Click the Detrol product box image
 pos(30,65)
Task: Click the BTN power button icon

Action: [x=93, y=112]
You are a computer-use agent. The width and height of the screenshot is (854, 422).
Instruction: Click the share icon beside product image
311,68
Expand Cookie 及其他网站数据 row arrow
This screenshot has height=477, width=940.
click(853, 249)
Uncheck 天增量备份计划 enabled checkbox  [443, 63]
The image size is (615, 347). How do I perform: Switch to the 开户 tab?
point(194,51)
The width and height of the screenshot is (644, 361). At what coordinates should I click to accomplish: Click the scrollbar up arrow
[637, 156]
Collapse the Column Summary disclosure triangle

· · · · ·

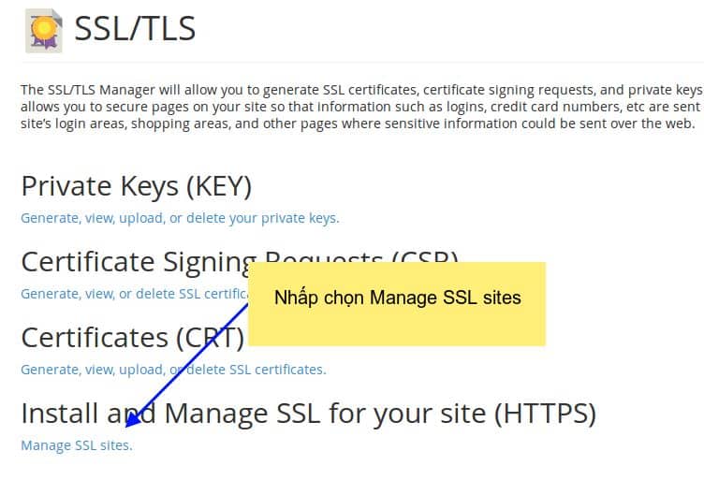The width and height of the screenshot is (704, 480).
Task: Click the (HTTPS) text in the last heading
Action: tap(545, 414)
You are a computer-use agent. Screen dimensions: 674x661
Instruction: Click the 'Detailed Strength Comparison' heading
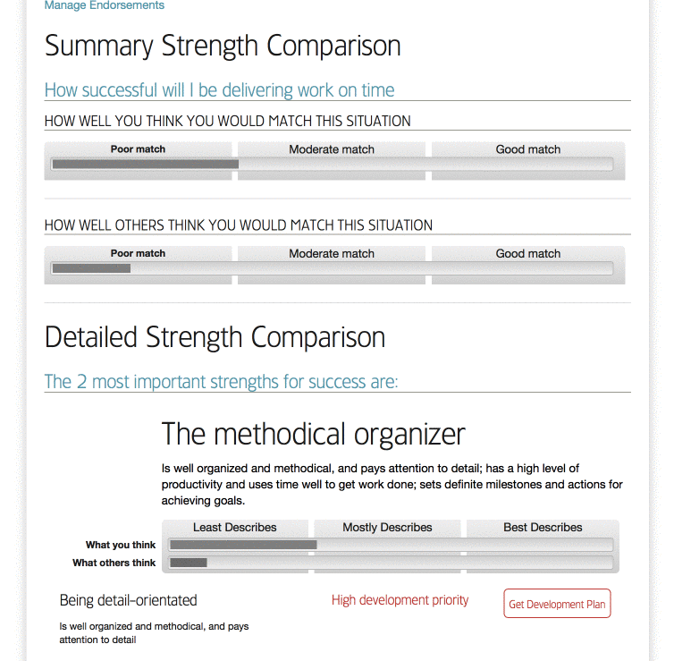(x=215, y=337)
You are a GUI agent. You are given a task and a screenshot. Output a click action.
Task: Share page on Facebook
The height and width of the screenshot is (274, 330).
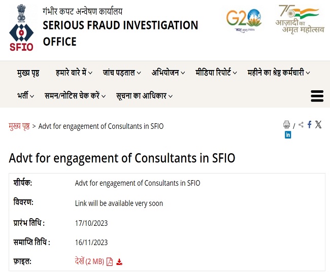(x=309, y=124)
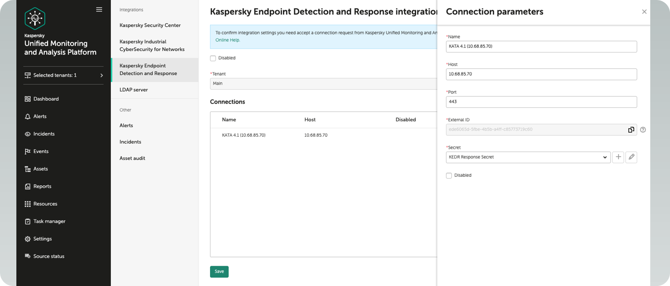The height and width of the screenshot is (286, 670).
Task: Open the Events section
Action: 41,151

· · · · ·

WHAT YOU HAVE TO DO:
Could you reproduce, exactly, every line above from the line with "Click the Detrol product box image" to the line with "Collapse the Column", and no other line? Both ends count.

YOUR SOLUTION:
Click the Detrol product box image
 pos(30,65)
Task: Click the BTN power button icon

Action: [x=93, y=112]
You are a computer-use agent. The width and height of the screenshot is (854, 422).
Instruction: Click the share icon beside product image
311,68
Expand Cookie 及其他网站数据 row arrow
This screenshot has height=477, width=940.
click(853, 249)
Uncheck 天增量备份计划 enabled checkbox  [443, 63]
The image size is (615, 347). How do I perform: Switch to the 开户 tab?
point(194,51)
The width and height of the screenshot is (644, 361). At what coordinates should I click to accomplish: Click the scrollbar up arrow
[637, 156]
Collapse the Column Summary disclosure triangle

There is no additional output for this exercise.